» **What the task asks**
Please quote the material exactly, every line of it.

» **Records to process**
· · · · ·

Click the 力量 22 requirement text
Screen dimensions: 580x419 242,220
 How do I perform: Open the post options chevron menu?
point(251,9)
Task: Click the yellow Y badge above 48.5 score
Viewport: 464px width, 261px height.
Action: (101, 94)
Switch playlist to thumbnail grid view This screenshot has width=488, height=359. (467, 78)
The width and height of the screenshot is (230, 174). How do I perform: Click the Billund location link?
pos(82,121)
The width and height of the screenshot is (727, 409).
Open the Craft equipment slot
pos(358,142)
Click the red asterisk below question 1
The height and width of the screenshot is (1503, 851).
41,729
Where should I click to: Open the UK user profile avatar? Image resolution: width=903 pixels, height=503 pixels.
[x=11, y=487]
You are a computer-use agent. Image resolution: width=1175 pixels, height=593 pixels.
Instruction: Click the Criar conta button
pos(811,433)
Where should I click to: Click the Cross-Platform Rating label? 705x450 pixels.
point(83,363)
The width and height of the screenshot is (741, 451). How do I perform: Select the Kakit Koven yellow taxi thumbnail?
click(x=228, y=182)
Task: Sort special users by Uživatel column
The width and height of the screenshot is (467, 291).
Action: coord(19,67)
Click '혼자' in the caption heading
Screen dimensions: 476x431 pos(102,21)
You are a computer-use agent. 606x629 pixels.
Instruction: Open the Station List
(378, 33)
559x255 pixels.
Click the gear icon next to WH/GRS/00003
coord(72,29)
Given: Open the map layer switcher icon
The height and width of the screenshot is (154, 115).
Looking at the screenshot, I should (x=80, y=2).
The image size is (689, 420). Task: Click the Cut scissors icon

· · · · ·

» **Response**
Click the 力量 22 requirement text
Screen dimensions: 580x419 242,220
 How do I perform: Open the post options chevron menu?
point(251,9)
Task: Click the yellow Y badge above 48.5 score
Viewport: 464px width, 261px height.
Action: (101, 94)
Switch playlist to thumbnail grid view This screenshot has width=488, height=359. (467, 78)
The width and height of the screenshot is (230, 174). How do I perform: Click the Billund location link?
pos(82,121)
The width and height of the screenshot is (727, 409).
Open the Craft equipment slot
pos(358,142)
Click the red asterisk below question 1
The height and width of the screenshot is (1503, 851).
41,729
Where should I click to: Open the UK user profile avatar? Image resolution: width=903 pixels, height=503 pixels.
[x=11, y=487]
You are a computer-use agent. Image resolution: width=1175 pixels, height=593 pixels.
Instruction: Click the Criar conta button
pos(811,433)
Where should I click to: Click the Cross-Platform Rating label? 705x450 pixels.
point(83,363)
The width and height of the screenshot is (741, 451). How do I perform: Select the Kakit Koven yellow taxi thumbnail?
click(x=228, y=182)
Task: Sort special users by Uživatel column
The width and height of the screenshot is (467, 291).
Action: coord(19,67)
Click '혼자' in the caption heading
Screen dimensions: 476x431 pos(102,21)
You are a computer-use agent. 606x629 pixels.
Instruction: Open the Station List
(378, 33)
559x255 pixels.
Click the gear icon next to WH/GRS/00003
coord(72,29)
Given: Open the map layer switcher icon
The height and width of the screenshot is (154, 115).
Looking at the screenshot, I should (x=80, y=2).
The image size is (689, 420). Task: Click the Cut scissors icon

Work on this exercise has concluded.